Blackberry 'Rubus spp.': pen and ink and watercolour, Annie Morris
Blackberry, 'Rubus spp.', pen and ink and watercolour, Annie Morris


You may be surprised to discover just how many species of invertebrate are associated with some of the UK wild plants. Brambles (Rubus spp.) support 136 invertebrate species many of which visit the plants for nectar and pollen, and which lay eggs on the leaves or in the stems. Insects which need brambles include bumblebees, honeybees, solitary bees, hoverflies, wasps, butterflies, flies, lacewings, and moths.



Stinging nettles (Urtica dioicia) support 122 invertebrate species including the larvae of 30 species of beetle, 5 common butterflies and many moths.

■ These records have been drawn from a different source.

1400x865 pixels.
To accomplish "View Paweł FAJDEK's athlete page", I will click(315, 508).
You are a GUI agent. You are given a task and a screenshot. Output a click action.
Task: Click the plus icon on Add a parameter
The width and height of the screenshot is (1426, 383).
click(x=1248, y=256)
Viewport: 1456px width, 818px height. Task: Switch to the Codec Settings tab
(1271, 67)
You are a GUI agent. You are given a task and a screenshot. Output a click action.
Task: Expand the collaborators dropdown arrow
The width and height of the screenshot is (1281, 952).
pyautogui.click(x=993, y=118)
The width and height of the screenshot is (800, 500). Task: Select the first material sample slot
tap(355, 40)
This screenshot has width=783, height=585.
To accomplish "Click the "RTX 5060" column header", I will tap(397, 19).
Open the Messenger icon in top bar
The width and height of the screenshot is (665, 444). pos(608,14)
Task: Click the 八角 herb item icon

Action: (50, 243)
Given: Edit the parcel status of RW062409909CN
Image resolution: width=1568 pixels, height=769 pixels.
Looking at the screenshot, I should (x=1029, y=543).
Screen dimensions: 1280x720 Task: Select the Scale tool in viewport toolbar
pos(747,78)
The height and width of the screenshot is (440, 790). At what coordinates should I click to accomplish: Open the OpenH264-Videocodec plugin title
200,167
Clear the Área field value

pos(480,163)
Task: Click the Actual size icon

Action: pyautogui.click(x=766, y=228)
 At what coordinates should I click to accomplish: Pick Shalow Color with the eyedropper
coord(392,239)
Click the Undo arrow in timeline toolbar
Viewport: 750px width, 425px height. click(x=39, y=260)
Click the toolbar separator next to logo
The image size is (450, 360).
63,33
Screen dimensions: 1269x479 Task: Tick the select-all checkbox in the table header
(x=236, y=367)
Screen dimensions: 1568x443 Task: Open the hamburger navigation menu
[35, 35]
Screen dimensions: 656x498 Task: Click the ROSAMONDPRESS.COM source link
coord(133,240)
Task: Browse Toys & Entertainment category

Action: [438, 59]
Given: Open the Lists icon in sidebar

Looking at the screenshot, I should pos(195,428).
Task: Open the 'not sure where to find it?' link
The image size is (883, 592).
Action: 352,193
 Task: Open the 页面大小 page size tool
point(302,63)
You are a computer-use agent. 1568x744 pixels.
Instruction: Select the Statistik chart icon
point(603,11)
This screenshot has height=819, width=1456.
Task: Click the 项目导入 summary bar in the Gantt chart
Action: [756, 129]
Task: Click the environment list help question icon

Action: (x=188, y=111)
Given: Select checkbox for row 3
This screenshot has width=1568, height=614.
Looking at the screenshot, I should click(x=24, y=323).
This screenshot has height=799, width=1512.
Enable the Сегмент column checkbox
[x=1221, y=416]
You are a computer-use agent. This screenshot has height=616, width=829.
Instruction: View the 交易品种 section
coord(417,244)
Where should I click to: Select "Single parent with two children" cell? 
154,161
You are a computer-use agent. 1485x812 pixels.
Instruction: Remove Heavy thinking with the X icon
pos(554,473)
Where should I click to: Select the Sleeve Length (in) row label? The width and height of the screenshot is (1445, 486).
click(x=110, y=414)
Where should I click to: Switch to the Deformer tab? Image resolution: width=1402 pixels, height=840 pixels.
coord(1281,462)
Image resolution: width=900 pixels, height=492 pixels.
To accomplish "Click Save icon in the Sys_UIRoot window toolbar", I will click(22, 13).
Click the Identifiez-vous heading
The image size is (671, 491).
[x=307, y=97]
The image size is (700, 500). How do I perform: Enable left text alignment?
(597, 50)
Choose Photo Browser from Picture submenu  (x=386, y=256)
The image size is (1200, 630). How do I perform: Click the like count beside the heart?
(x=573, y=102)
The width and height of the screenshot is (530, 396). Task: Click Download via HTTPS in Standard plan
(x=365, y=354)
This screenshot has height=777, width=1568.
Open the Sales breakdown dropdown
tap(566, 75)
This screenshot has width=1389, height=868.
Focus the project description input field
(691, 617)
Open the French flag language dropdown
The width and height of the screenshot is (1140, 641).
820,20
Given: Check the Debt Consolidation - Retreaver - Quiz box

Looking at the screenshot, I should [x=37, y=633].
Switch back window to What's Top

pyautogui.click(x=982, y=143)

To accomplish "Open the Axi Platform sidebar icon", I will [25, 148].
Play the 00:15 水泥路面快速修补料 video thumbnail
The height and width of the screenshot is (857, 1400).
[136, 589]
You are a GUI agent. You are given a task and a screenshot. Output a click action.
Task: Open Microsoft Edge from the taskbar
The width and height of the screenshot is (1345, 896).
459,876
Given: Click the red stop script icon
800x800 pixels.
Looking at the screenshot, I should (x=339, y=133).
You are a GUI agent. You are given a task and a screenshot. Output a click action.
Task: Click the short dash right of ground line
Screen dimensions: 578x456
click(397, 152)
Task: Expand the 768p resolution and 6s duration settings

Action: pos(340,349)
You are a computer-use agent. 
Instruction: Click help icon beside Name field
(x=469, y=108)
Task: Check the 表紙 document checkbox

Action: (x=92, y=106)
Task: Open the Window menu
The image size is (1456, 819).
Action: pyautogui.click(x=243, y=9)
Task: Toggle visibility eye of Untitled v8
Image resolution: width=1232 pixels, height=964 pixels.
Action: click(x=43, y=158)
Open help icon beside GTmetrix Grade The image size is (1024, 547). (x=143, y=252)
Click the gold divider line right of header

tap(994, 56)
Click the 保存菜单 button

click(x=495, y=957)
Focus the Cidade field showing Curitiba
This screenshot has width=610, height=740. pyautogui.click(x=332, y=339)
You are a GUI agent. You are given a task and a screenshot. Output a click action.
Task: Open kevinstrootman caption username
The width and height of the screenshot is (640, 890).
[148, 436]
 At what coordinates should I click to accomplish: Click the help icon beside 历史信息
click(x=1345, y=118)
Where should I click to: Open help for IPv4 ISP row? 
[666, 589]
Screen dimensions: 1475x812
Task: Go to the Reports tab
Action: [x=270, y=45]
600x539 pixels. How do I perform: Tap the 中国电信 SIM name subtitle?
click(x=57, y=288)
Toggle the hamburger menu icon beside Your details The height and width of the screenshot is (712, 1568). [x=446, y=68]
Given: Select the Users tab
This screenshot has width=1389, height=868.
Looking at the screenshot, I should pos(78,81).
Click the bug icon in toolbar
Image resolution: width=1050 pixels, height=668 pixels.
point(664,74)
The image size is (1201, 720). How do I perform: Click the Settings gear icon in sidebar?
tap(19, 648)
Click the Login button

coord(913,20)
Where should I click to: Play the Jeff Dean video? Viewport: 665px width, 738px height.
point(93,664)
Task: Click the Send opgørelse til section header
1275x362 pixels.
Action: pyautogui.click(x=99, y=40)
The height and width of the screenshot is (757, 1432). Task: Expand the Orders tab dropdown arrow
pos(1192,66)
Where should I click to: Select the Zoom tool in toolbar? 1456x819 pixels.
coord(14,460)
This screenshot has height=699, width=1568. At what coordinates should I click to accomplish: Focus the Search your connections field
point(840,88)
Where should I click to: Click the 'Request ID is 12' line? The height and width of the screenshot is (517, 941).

Stinging nettle, 'Urtica dioicia', pen and ink and watercolour, Annie Morris
Stinging nettle, 'Urtica dioicia', pen and ink and watercolour, Annie Morris

Because of the total area they cover, gardens play a significant part in the survival of insects and other wildlife. There are many actions we as gardeners can take to attract wildlife to feed and live in our gardens.


  • Don’t use chemicals to kill insects or weeds. Natural predators will come in and control pests.

  • Make compost from your garden waste, a compost heap is home to large numbers of invertebrates.

  • Disturb the soil as little as possible, add compost on the top and it will be taken down by the earthworms which also aerate the soil.

  • Make a pond and you will be surprised how quickly it is colonised by wildlife.

  • Plant and encourage wildflowers which will be rich sources of food for invertebrates, both adults and larvae.

  • Don’t be too tidy, leave some areas of long grass for insects and other animals to hide in.


Perhaps the greatest adjustment we as gardeners need to make is a mental change. It is hard to leave areas of the garden untidy which is precisely what wildlife needs but which at times will look rather scruffy.  If you stand back and let plants grow, then wonderful things can happen. Cowslips and primroses seed in unexpected places, roses bloom amongst tall ox-eye daises, red campion fills any space in the borders and buttercups and clover flower profusely in the unmown lawn. This approach takes courage because gardening is surely about control of your plants and there is a feeling that if you let up on the control then ‘weeds’ take over and the result is chaos. I see nothing wrong with a little chaos.



 

Annie Morris has a degree in Botany from Bristol University and has been involved in Botanical Art, both as a practitioner and as a teacher, for over twenty years. She is particularly interested in the native flora of the UK having first learnt to identify the plants when growing up on a farm in Kent. She has been awarded three Silver-gilt medals by the RHS.